Advancing sEMG Hand Signal Classification

Surface Electromyography (sEMG) captures the tiny electrical signals generated by our muscles when they contract. These signals are at the heart of many prosthetic control systems and human–computer interfaces. In this report, we explore two main strategies:

Windowed FFT-based feature extraction: breaking the signal into fixed-length segments and analyzing frequency components
Non-windowed modeling: feeding raw signal samples directly into machine learning models

Our goal is to understand how each approach balances accuracy and processing speed when classifying hand gestures.

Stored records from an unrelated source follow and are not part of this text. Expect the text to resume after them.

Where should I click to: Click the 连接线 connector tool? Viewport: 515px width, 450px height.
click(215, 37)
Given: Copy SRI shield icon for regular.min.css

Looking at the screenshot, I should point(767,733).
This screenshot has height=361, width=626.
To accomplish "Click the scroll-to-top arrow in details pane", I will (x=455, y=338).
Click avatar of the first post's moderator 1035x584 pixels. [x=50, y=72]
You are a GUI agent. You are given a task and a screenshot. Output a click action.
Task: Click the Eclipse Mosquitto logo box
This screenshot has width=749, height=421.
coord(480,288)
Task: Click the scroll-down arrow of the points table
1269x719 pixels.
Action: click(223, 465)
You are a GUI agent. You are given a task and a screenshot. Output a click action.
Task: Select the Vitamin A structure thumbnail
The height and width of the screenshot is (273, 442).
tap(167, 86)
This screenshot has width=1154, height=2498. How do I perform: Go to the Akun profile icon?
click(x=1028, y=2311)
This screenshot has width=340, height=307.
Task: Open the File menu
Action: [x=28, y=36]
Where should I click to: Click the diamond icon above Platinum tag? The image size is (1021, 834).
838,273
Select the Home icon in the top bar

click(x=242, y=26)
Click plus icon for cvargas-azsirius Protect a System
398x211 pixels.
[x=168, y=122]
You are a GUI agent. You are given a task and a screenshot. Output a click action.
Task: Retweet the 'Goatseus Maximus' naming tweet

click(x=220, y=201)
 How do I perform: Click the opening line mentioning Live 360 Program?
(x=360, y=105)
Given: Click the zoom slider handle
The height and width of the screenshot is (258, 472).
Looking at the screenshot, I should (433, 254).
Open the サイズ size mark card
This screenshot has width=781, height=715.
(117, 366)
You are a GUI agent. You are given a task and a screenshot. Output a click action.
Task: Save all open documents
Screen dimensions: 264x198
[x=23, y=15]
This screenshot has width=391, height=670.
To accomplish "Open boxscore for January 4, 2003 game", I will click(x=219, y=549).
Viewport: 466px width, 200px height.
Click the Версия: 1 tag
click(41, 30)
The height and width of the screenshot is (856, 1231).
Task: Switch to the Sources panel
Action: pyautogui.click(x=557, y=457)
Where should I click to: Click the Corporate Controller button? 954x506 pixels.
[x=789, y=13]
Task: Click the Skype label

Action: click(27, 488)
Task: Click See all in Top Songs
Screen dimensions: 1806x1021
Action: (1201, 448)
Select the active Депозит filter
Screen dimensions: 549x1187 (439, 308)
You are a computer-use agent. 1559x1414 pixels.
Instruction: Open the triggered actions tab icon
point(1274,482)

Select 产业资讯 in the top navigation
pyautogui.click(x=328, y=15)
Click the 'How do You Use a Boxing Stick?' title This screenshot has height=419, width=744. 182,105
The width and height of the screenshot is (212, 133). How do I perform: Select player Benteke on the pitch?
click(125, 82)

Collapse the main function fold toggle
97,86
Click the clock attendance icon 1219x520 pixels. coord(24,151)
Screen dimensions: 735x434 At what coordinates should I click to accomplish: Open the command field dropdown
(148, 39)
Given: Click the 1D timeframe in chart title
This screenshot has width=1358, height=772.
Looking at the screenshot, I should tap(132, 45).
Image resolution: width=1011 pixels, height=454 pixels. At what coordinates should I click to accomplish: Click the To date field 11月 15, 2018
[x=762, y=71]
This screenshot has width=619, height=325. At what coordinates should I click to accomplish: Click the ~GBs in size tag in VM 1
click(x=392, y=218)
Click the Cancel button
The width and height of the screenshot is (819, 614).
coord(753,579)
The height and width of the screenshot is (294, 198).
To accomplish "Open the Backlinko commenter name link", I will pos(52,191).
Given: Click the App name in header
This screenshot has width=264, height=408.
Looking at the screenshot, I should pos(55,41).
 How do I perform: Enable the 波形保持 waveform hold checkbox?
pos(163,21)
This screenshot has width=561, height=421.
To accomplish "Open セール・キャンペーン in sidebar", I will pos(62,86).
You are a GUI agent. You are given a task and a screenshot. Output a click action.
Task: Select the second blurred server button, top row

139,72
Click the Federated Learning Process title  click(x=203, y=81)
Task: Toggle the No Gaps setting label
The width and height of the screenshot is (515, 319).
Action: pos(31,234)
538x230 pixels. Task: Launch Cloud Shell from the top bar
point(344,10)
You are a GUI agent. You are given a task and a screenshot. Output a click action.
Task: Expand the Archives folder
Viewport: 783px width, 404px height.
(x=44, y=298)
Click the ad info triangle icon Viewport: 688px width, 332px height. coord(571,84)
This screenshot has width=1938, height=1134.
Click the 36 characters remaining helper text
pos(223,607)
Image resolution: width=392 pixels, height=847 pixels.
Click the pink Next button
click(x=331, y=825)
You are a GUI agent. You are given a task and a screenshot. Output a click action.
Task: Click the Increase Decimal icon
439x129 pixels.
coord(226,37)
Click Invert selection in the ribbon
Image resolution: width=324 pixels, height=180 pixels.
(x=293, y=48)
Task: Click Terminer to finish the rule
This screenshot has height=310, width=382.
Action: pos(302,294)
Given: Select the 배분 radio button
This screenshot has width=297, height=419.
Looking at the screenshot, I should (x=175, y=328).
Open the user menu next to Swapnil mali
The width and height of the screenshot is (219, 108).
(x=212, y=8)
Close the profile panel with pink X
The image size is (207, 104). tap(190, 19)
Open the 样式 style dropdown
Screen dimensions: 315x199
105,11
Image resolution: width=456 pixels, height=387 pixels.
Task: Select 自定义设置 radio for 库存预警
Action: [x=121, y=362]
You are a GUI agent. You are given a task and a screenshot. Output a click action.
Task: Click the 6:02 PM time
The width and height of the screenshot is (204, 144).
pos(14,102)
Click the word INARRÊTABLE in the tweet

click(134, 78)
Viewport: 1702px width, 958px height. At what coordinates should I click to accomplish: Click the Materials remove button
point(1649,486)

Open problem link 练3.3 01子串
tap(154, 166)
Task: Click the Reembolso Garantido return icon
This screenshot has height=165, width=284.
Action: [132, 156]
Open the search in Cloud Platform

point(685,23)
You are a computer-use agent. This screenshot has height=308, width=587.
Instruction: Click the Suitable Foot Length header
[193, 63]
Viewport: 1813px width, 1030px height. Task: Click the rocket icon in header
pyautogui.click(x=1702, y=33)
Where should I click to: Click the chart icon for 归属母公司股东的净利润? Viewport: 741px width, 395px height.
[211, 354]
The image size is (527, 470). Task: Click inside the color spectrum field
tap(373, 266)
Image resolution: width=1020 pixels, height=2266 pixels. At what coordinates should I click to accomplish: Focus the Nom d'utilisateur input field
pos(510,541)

Accurate and fast gesture recognition is crucial for applications like real-time prosthetic devices, where even small delays or misclassifications can impact the user experience. By comparing a traditional signal-processing pipeline against newer, end-to-end learning methods, we aim to find the sweet spot between performance and complexity.

Problem Statement
Data Source
Methodology
Evaluation Technique
Results
Conclusion & Future Work
References

Problem Statement

Surface Electromyography measures the electrical activity produced by muscle contractions. Windowing segments signals into fixed intervals for robust feature extraction but introduces computational overhead and fixed temporal boundaries. Non-windowed methods model each timestep directly, potentially reducing latency. This study evaluates both approaches to determine their impact on classification accuracy and inference time.

Data Source

The dataset utilized in this research is the “EMG Data for Gestures,” available through the UCI Machine Learning Repository. It consists of raw electromyographic (EMG) signals recorded from 36 subjects using a MYO Thalmic bracelet worn on the forearm. The bracelet’s eight evenly distributed sensors capture myographic signals transmitted via Bluetooth. Each subject performed two series of six or seven static hand gestures, each held for 3 seconds followed by a 3-second rest period.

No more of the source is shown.